I’ve seen a few big business setbacks in my time, both in my consulting practice and within the organizations that we help. Moving forward from these painful failures is an immense challenge.

Often the effort to find out what went wrong is too hasty. As a result, businesses fail to understand the root cause for their setback—and correct course accordingly.

Here are four key strategies to ensure you’ve correctly identified why you’ve had a setback at work:

Don’t copy everyone else

One of the common first responses to a major setback is to look for deviations from best practices, or to otherwise look to competitors for advice. If your company has suffered a setback and someone else in the industry hasn’t, it can be tempting to believe that acting more like them will lead you to victory. But your business is often very different from your competitors’, and copying them is far from the perfect approach. Plus even if you could, copying is a path to mediocrity at best, and leaves your business vulnerable to your competitors’ weak spots.

Drop the guessing game

After the panic of a setback has eased, business leaders will frequently call meetings to understand what went wrong. Everyone will share their understanding of the situation. But such an exercise is often a collection of guesses about what the root cause might have been. When people bring their own biases and assumptions into the group’s understanding of the setback, the approach can lead you astray. Drop these quick postmortem meetings—they’re useless.

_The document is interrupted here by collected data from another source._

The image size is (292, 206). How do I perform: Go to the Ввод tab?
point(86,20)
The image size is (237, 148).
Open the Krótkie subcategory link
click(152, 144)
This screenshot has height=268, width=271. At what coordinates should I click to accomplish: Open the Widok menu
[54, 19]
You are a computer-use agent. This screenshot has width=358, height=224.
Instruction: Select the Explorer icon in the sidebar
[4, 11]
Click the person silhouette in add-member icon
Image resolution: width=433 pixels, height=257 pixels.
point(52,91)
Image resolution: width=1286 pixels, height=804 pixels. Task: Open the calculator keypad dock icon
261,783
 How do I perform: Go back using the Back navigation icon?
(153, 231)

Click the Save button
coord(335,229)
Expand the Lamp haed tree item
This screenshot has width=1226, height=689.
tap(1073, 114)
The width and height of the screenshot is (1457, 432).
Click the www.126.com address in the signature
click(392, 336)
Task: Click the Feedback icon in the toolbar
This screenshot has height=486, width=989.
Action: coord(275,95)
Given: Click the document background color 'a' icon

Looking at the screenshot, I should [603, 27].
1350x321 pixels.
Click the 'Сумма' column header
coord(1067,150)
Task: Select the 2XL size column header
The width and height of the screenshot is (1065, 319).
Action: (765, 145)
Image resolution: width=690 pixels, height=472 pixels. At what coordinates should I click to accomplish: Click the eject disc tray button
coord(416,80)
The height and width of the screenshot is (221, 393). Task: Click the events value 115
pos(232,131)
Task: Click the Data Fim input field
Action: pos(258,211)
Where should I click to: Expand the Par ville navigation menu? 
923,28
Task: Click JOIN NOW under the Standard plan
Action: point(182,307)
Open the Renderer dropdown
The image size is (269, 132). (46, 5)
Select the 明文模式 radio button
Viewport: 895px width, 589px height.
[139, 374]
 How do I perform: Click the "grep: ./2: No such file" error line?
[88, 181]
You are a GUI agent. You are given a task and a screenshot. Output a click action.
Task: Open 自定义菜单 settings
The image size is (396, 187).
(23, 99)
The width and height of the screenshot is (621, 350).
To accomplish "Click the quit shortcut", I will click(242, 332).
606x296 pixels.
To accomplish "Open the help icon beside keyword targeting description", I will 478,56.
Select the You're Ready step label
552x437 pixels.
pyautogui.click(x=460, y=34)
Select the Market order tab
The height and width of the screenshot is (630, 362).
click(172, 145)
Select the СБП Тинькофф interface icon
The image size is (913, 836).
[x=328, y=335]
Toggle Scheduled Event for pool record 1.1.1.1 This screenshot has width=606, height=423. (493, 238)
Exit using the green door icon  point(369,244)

Define what’s under your control

Most business setbacks are driven by a combination of factors, both in and out of your business’s control. When people try to come up with the causes of their business’s misfortunes, the guessing approach often causes them to focus on external events. This is natural: Since we think of ourselves as competent and well-intentioned, we tend to blame external sources for our problems.

But to be able to bounce back from a setback—even if it’s somewhat influenced by external causes—you need to focus on finding those internal levers you can change. This approach takes you out the helpless passenger role and puts you in the driver’s seat.

Figure out how you got there

The assumptions and narratives that team members have about the setback’s root cause need to be rigorously challenged. Think of yourself as a detective: To solve the problems that led to the setback, you must first find the culprit.

My own business had a setback due in large part to being too highly concentrated on a few clients and industries—a common issue for many service firms. When these industries faltered, many businesses cut their external help budgets first in order to reduce spending.

I couldn’t just stop there; I had to rigorously understand what got my business to that concentrated position in the first place. Otherwise, the problem would return. What incentives drove my team to concentrate on a few clients and industries? What aspect of the culture and management structures allowed this to persist? Going through this process vastly improved my ability to credibly communicate the causes and recovery plan to the rest of the company.